Exercise goal: Copy out the data that follows exactly, leaving out no line.
The input section start
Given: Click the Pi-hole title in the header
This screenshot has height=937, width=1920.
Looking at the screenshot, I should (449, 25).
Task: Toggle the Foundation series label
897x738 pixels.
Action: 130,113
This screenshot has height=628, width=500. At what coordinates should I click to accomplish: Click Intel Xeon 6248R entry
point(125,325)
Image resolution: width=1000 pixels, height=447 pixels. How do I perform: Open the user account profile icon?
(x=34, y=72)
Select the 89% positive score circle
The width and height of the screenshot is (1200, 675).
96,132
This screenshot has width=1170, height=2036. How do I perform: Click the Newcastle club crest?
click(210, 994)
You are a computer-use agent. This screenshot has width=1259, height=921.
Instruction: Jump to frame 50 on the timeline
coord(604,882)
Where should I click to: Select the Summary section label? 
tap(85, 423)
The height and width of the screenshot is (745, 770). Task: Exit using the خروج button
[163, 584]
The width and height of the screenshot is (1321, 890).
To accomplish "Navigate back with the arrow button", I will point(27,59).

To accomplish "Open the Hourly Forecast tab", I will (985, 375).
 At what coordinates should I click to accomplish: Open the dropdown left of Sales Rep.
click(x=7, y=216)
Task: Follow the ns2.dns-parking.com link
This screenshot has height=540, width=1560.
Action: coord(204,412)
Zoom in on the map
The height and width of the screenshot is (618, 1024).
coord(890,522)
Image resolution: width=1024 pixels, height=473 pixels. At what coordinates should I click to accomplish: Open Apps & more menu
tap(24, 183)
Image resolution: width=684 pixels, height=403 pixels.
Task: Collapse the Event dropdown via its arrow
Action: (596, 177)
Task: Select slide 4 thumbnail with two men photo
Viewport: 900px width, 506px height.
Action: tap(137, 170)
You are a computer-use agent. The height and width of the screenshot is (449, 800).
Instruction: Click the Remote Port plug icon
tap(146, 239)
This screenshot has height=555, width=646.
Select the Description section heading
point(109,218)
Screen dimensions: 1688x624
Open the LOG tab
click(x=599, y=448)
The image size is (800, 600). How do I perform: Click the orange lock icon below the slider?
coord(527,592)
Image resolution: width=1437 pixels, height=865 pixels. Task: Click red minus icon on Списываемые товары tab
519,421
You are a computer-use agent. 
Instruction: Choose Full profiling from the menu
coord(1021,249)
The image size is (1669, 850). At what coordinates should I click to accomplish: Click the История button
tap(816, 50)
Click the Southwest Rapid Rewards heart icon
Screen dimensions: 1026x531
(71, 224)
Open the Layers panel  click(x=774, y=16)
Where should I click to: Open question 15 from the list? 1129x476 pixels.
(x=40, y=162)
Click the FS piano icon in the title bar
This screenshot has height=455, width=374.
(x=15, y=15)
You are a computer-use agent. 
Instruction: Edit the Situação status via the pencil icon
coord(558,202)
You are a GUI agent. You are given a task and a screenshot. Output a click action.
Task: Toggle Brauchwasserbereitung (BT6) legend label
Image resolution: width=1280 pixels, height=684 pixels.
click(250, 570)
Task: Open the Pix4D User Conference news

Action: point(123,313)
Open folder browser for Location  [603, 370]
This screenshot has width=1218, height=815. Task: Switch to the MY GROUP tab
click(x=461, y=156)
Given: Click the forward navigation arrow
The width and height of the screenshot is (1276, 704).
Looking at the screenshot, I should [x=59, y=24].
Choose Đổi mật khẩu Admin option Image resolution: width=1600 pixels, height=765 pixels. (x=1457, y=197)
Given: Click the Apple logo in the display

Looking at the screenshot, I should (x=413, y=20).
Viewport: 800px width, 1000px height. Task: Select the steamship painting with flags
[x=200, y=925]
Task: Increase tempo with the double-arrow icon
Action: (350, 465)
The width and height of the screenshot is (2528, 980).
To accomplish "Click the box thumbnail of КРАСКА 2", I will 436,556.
The input section end
Response:
Given: Click the Pi-hole title in the header
This screenshot has height=937, width=1920.
Looking at the screenshot, I should (449, 25).
Task: Toggle the Foundation series label
897x738 pixels.
Action: 130,113
This screenshot has height=628, width=500. At what coordinates should I click to accomplish: Click Intel Xeon 6248R entry
point(125,325)
Image resolution: width=1000 pixels, height=447 pixels. How do I perform: Open the user account profile icon?
(x=34, y=72)
Select the 89% positive score circle
The width and height of the screenshot is (1200, 675).
96,132
This screenshot has width=1170, height=2036. How do I perform: Click the Newcastle club crest?
click(210, 994)
You are a computer-use agent. This screenshot has width=1259, height=921.
Instruction: Jump to frame 50 on the timeline
coord(604,882)
Where should I click to: Select the Summary section label? 
tap(85, 423)
The height and width of the screenshot is (745, 770). Task: Exit using the خروج button
[163, 584]
The width and height of the screenshot is (1321, 890).
To accomplish "Navigate back with the arrow button", I will point(27,59).

To accomplish "Open the Hourly Forecast tab", I will (985, 375).
 At what coordinates should I click to accomplish: Open the dropdown left of Sales Rep.
click(x=7, y=216)
Task: Follow the ns2.dns-parking.com link
This screenshot has height=540, width=1560.
Action: coord(204,412)
Zoom in on the map
The height and width of the screenshot is (618, 1024).
coord(890,522)
Image resolution: width=1024 pixels, height=473 pixels. At what coordinates should I click to accomplish: Open Apps & more menu
tap(24, 183)
Image resolution: width=684 pixels, height=403 pixels.
Task: Collapse the Event dropdown via its arrow
Action: (596, 177)
Task: Select slide 4 thumbnail with two men photo
Viewport: 900px width, 506px height.
Action: tap(137, 170)
You are a computer-use agent. The height and width of the screenshot is (449, 800).
Instruction: Click the Remote Port plug icon
tap(146, 239)
This screenshot has height=555, width=646.
Select the Description section heading
point(109,218)
Screen dimensions: 1688x624
Open the LOG tab
click(x=599, y=448)
The image size is (800, 600). How do I perform: Click the orange lock icon below the slider?
coord(527,592)
Image resolution: width=1437 pixels, height=865 pixels. Task: Click red minus icon on Списываемые товары tab
519,421
You are a computer-use agent. 
Instruction: Choose Full profiling from the menu
coord(1021,249)
The image size is (1669, 850). At what coordinates should I click to accomplish: Click the История button
tap(816, 50)
Click the Southwest Rapid Rewards heart icon
Screen dimensions: 1026x531
(71, 224)
Open the Layers panel  click(x=774, y=16)
Where should I click to: Open question 15 from the list? 1129x476 pixels.
(x=40, y=162)
Click the FS piano icon in the title bar
This screenshot has height=455, width=374.
(x=15, y=15)
You are a computer-use agent. 
Instruction: Edit the Situação status via the pencil icon
coord(558,202)
You are a GUI agent. You are given a task and a screenshot. Output a click action.
Task: Toggle Brauchwasserbereitung (BT6) legend label
Image resolution: width=1280 pixels, height=684 pixels.
click(250, 570)
Task: Open the Pix4D User Conference news

Action: point(123,313)
Open folder browser for Location  [603, 370]
This screenshot has width=1218, height=815. Task: Switch to the MY GROUP tab
click(x=461, y=156)
Given: Click the forward navigation arrow
The width and height of the screenshot is (1276, 704).
Looking at the screenshot, I should [x=59, y=24].
Choose Đổi mật khẩu Admin option Image resolution: width=1600 pixels, height=765 pixels. (x=1457, y=197)
Given: Click the Apple logo in the display

Looking at the screenshot, I should (x=413, y=20).
Viewport: 800px width, 1000px height. Task: Select the steamship painting with flags
[x=200, y=925]
Task: Increase tempo with the double-arrow icon
Action: (350, 465)
The width and height of the screenshot is (2528, 980).
To accomplish "Click the box thumbnail of КРАСКА 2", I will 436,556.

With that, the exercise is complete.